Is it genuine self-organization, yes or no?

I would ask:

How far up this ladder does the effect survive?

Background links for self-organization measurement families (click for more details)

Controls that would make the result easier to interpret

I would add controls before interpreting the effect as internal geometry.

Control	Why it matters
Baseline prompt	What does the model do normally?
Curving / field prompt	The proposed effect
Physics-metaphor-only prompt	Tests whether the effect is just physics vocabulary
Self-monitoring-only prompt	Tests whether the effect is generic reflective prompting
Same-length abstract prompt	Controls for length and abstraction
Shuffled-label prompt	Tests whether labels like “self-assembly” and “self-organization” matter
No-visual-language prompt	Tests whether the visual map is induced by visualization instructions
Multiple seeds	Tests whether the regime is stable
Greedy + sampling	Separates deterministic prompt effect from sampling noise

Example interpretation:

Result	Safer interpretation
Curving prompt and physics-only prompt look similar	Style / ontology priming is likely
Curving prompt differs from all style controls across seeds	Behavioral regime shift becomes more plausible
Token score / entropy profiles differ from controls	Distribution-level claim becomes stronger
Hidden-state trajectories differ from controls	Representation-level claim becomes stronger
Patching transfers or removes the effect	Causal claim becomes more plausible

Controls are not just for disproving the idea. They make the interesting part more precise.

Small practical next step

If I were trying to make this easy for others to evaluate, I would create a minimal reproducibility package:

Pick one open-weight model.
Save exact model revision and tokenizer revision.
Save the serialized chat-template output.
Use baseline / curving / physics-only / same-length abstract controls.
Fix generation settings.
Run multiple seeds.
Save generated outputs.
Save token scores / entropy profiles if available.
Save hidden-state extraction method if used.
Report which layer/token positions are plotted.
Save projection method and parameters.
If possible, add one small activation-patching or activation-transfer experiment.

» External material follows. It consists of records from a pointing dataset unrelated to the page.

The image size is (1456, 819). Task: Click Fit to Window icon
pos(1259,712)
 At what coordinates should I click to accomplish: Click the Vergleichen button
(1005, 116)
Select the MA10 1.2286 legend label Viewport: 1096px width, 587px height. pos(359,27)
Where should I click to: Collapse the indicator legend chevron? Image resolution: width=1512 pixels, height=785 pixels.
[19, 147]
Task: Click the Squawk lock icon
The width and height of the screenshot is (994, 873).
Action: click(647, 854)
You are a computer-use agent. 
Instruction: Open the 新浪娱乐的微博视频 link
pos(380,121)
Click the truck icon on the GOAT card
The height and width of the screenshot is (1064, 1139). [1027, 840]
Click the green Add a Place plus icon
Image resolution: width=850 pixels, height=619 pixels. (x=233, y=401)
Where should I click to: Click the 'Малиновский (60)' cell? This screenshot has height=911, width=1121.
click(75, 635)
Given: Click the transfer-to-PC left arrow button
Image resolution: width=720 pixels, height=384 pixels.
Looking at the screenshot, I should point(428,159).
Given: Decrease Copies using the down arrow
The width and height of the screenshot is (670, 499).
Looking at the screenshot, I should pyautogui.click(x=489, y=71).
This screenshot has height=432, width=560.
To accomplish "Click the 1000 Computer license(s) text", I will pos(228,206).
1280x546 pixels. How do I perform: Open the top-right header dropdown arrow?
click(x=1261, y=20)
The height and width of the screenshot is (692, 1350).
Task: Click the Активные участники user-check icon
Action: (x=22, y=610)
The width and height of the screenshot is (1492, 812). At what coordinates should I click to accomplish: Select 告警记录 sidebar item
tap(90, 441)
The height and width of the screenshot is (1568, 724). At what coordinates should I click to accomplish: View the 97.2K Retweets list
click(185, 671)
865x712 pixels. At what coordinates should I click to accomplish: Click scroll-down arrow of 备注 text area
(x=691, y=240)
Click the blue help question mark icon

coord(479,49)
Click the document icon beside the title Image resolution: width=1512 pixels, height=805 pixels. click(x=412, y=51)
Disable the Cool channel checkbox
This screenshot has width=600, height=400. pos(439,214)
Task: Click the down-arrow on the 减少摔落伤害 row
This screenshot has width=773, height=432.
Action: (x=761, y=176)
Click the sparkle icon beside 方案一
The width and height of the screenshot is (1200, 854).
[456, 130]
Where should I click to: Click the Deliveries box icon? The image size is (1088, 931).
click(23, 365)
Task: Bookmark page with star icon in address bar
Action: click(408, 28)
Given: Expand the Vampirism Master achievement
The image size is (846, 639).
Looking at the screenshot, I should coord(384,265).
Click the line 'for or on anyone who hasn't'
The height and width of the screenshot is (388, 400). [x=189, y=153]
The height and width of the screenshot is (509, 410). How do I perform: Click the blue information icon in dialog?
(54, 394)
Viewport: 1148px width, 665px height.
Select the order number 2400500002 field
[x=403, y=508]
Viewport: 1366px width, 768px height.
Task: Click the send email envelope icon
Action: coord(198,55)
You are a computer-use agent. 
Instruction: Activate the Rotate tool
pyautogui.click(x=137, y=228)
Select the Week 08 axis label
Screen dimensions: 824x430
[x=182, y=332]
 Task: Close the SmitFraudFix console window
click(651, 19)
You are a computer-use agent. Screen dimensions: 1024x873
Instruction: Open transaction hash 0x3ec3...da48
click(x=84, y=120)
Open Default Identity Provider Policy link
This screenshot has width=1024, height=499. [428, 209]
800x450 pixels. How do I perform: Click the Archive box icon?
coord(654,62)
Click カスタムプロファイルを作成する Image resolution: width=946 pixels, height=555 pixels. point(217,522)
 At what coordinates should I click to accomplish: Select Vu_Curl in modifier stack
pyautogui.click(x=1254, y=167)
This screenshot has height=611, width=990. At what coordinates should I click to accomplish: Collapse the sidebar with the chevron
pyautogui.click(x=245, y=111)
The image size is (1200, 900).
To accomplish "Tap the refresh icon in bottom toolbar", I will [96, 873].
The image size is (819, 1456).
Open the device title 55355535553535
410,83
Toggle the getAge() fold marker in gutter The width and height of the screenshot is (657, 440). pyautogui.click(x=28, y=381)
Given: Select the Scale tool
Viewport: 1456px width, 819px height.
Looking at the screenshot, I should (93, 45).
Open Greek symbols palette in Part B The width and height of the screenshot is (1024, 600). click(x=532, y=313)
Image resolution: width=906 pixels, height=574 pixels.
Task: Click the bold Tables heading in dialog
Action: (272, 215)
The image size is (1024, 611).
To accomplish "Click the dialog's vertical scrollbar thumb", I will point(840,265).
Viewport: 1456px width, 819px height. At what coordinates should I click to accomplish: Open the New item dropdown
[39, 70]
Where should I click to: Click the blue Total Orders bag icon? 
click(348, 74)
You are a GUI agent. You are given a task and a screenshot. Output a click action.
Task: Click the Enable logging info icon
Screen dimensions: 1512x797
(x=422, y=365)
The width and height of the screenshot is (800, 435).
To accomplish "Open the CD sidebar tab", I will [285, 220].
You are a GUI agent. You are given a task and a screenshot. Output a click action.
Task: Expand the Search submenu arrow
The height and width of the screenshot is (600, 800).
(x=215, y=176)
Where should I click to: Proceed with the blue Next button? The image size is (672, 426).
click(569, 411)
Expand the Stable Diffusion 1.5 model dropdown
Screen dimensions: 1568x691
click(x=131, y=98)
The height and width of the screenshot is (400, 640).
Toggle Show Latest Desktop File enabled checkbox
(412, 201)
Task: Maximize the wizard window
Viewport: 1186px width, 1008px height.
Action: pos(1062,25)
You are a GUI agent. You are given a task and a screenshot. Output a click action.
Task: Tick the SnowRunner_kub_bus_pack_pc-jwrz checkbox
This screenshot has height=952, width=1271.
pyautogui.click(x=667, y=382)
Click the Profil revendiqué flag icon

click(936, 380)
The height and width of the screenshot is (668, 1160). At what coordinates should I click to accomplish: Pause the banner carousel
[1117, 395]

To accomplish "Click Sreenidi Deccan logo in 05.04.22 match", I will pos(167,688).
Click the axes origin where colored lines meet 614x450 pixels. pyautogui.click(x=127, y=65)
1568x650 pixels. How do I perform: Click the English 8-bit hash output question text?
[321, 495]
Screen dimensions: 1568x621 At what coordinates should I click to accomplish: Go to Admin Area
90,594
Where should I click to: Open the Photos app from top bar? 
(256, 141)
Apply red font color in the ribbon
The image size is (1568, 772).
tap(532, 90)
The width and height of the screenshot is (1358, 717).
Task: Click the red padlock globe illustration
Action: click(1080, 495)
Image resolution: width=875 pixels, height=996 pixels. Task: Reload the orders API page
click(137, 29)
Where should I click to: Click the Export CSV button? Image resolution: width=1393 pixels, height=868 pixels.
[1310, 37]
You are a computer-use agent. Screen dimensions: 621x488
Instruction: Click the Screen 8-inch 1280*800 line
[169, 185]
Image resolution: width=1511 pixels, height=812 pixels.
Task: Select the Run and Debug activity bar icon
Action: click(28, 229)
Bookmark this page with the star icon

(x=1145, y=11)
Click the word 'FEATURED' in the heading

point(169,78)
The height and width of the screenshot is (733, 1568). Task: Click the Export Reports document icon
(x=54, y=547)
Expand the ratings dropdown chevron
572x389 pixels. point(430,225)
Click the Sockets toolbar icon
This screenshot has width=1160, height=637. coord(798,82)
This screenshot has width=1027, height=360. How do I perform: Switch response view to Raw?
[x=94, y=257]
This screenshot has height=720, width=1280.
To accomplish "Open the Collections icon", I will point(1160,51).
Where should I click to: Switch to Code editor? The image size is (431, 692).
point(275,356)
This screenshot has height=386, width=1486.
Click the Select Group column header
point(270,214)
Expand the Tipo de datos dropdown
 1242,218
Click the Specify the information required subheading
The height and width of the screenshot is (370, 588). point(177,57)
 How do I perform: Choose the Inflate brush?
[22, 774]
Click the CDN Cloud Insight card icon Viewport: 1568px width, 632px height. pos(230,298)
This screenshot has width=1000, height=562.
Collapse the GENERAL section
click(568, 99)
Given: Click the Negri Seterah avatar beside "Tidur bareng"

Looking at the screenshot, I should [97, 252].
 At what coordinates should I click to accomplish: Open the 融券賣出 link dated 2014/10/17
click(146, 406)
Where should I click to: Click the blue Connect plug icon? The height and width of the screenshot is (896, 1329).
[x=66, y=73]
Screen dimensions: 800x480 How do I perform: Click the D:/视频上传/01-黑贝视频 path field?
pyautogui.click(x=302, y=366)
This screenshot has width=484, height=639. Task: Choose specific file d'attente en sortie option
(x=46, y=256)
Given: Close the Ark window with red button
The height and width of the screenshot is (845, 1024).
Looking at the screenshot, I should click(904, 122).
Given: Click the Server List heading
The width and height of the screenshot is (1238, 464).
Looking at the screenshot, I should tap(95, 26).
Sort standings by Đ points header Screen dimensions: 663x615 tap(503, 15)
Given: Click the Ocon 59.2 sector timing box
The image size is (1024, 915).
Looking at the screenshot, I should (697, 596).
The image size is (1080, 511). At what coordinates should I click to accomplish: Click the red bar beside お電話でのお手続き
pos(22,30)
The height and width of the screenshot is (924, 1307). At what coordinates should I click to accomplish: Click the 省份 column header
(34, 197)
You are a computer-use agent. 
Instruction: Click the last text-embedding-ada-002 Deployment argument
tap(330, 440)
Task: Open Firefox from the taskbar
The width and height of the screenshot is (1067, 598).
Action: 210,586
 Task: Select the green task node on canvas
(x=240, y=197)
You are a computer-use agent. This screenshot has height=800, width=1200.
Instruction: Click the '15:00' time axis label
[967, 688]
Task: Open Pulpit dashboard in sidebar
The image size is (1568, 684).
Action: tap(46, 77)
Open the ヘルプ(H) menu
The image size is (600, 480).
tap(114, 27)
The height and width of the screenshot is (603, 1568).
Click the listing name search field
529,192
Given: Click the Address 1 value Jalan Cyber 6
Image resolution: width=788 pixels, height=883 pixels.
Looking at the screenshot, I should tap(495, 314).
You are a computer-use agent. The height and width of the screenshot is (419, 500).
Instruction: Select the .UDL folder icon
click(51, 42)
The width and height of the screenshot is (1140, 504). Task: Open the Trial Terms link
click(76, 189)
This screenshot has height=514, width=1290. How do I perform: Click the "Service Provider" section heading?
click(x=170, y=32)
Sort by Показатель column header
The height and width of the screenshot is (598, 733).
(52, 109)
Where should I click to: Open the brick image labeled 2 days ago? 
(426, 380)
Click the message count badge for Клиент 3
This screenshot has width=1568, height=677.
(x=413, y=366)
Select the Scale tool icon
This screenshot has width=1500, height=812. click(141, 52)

The claim can then be stated in tiers:

Evidence obtained	Claim strength
Output changes only	Rhetorical/style regime
Replicates across seeds and controls	Behavioral regime shift
Scores/logprobs differ	Token-distribution shift
Hidden states differ	Representation-level shift
Order parameter / interdependence appears	Self-organization-like profile
Patching/ablation/transfer works	Causal evidence candidate

Implementation details that can easily confound the result (click for more details) A staged open-model test (click for more details) Relation to activation steering (click for more details) Visualization caveat (click for more details) Model self-description is output data, not mechanism evidence (click for more details) Terms I would use / avoid (click for more details)

My current position

This looks like an interesting prompt-induced regime shift. It may become a stronger representation-level or self-organization-like claim if the maps are based on well-specified token/hidden-state data, survive controls, and ideally show some causal transfer or ablation behavior.

Until then, I would keep “manifold curving” as a metaphor or hypothesis, not as the measured conclusion.